USACO Section5.1 theme

Problem Summary

Given an array of N integers, find the maximal length of its “repeating” subsequence.

“A repeats B” means that subsequence A and B meet the following conditions:

1. A and B are not overlapping
2. A and B have the same length N, where N>=5
3. There is a constant c, s.t. A[i]+c=B[i], 1<=i<=N

Solution

This is a pretty staight forward dynamic programming problem.

Let diff[i]=seq[i]-seq[i-1],2<i<=n. Then the problem is equivalent to finding the maximal length of repeating subsequence of diff.

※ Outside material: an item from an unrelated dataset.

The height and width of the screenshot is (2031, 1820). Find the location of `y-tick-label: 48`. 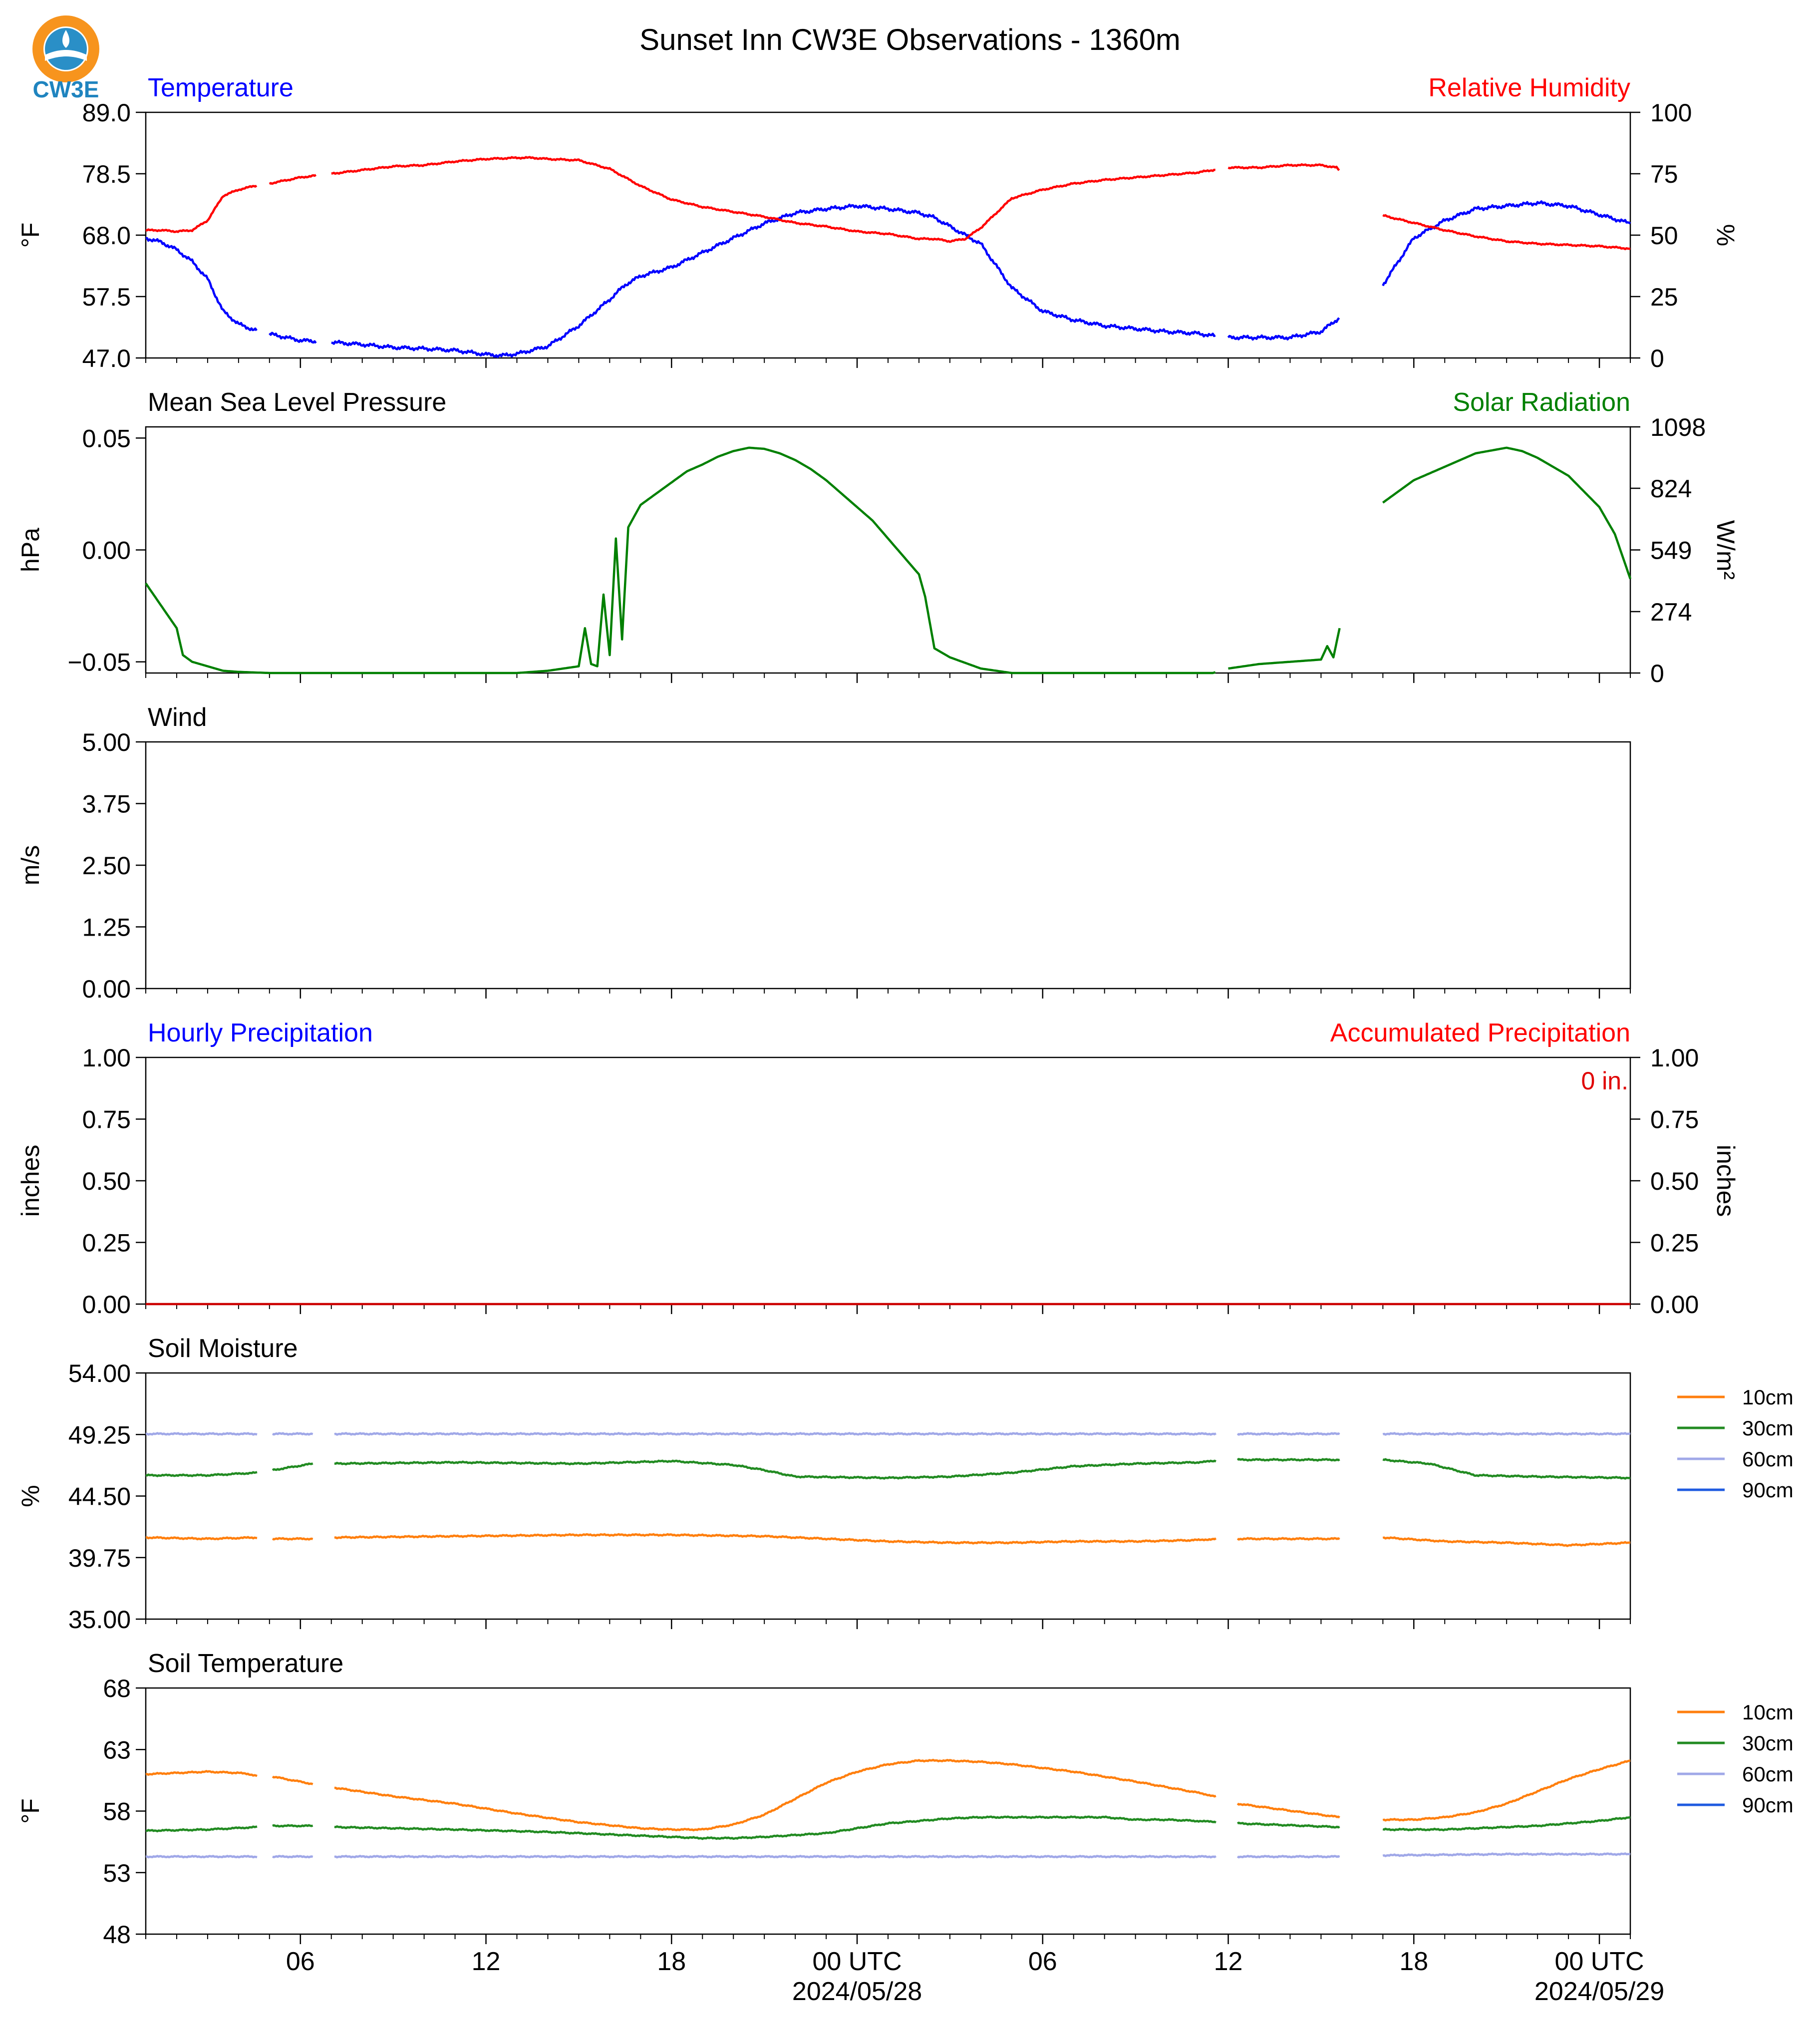

y-tick-label: 48 is located at coordinates (117, 1935).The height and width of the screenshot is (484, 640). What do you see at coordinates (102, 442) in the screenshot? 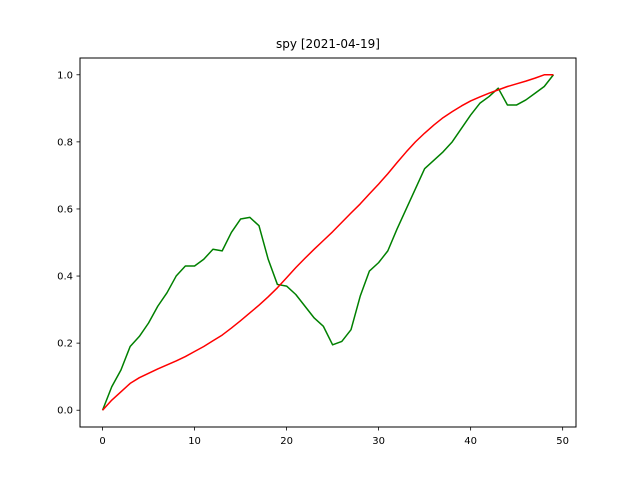
I see `x-tick-label: 0` at bounding box center [102, 442]. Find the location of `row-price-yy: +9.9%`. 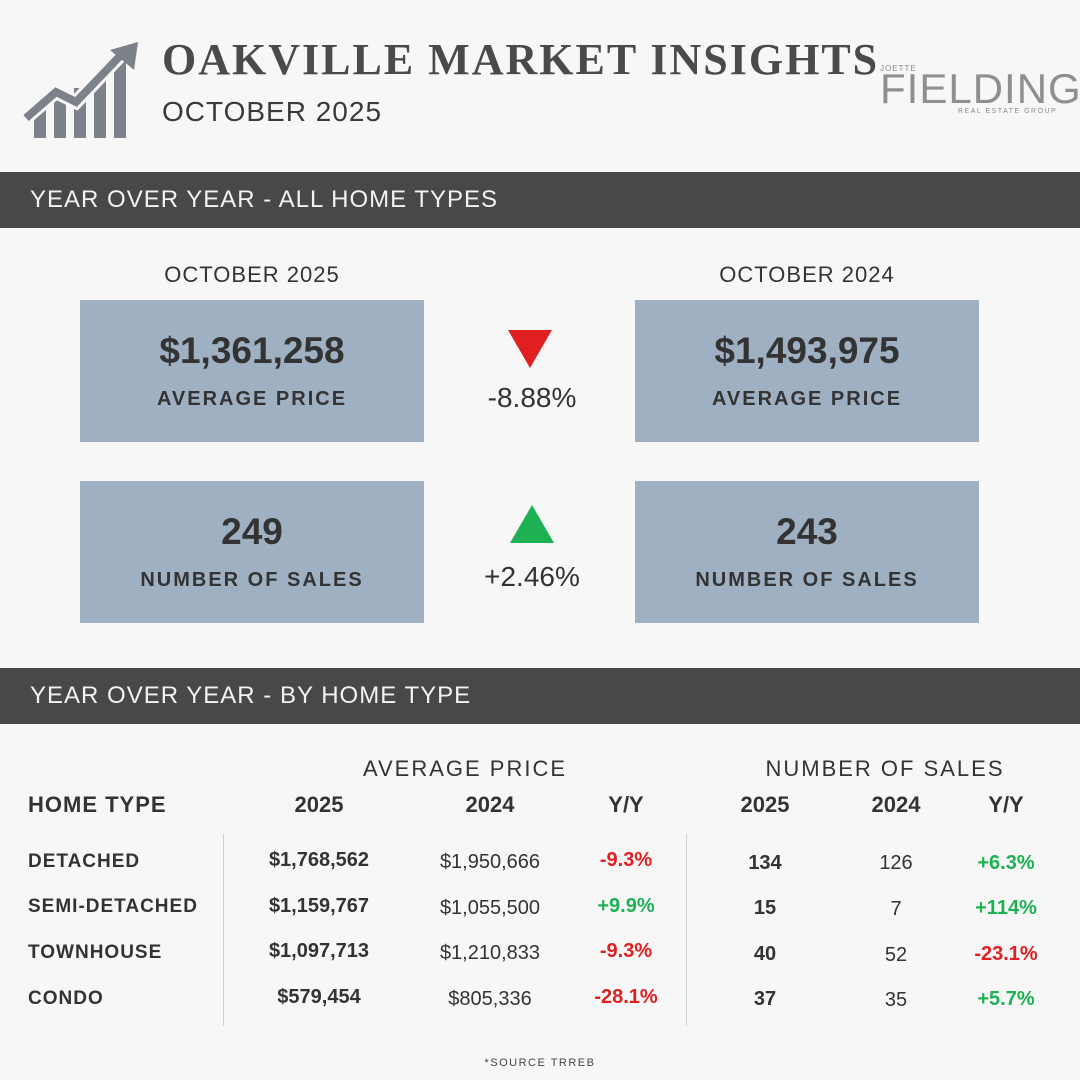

Let f[i][j] be the maximal length of repeating subsequence ending at i and j in the sequence diff. Apparently, f[i][j] has the same value with f[j][i]. Then the answer to the original problem is max{f[i][j]}+1, 2<=i<n, i+1<j<=n

The dynamic programming equations are:

f[i][j]=f[i-1][j-1]+1, if diff[i]==diff[j] && f[i-1][j-1]<=j-i-2
f[i][j]=f[i-1][j-1], if diff[i]==diff[j] && f[i-1][j-1]==j-i-2
f[i][j]=0, if diff[i]!=diff[j]

Well, for any i, f[i][j] only depends on f[i-1][j], so we can rewrite the eqations:

f[j]=f[j-1]+1, if diff[i]==diff[j] && f[j-1]<=j-i-2
f[j]=f[j-1], if diff[i]==diff[j] && f[j-1]==j-i-2
f[j]=0, if diff[i]!=diff[j]

Using the new equations, we need to do the inner loop backwards. And we can save a lot of space.

Code

#include <iostream>
#include <fstream>

using namespace std;
const int maxn = 5002;

int n,diff[maxn];
int f[maxn];

int main()
{
	fstream fin("theme.in",ios::in);
	fstream fout("theme.out",ios::out);

	fin>>n;
	int pre=0,cur=0;
	for(int i=1;i<=n;i++)
	{
		fin>>cur;
		diff[i]=cur-pre;
		pre=cur;
	}

	int ans=0;
	for(int j=3;j<=n;j++)
		f[j]=(diff[j]==diff[2]);

	for(int i=3;i<=n;i++)
	{
		for(int j=n;j>=i+2;j--)
		{
			if(diff[i]==diff[j])
			{
				if(f[j-1]<=j-i-2)
					f[j]=f[j-1]+1;
				else
					f[j]=f[j-1];
			}
			else
				f[j]=0;

			ans=ans>f[j] ? ans:f[j];
		}
	}
	
	ans++;
	if(ans<5) ans=0;
	fout<<ans<<endl;

	fin.close();
	fout.close();
	return 0;
}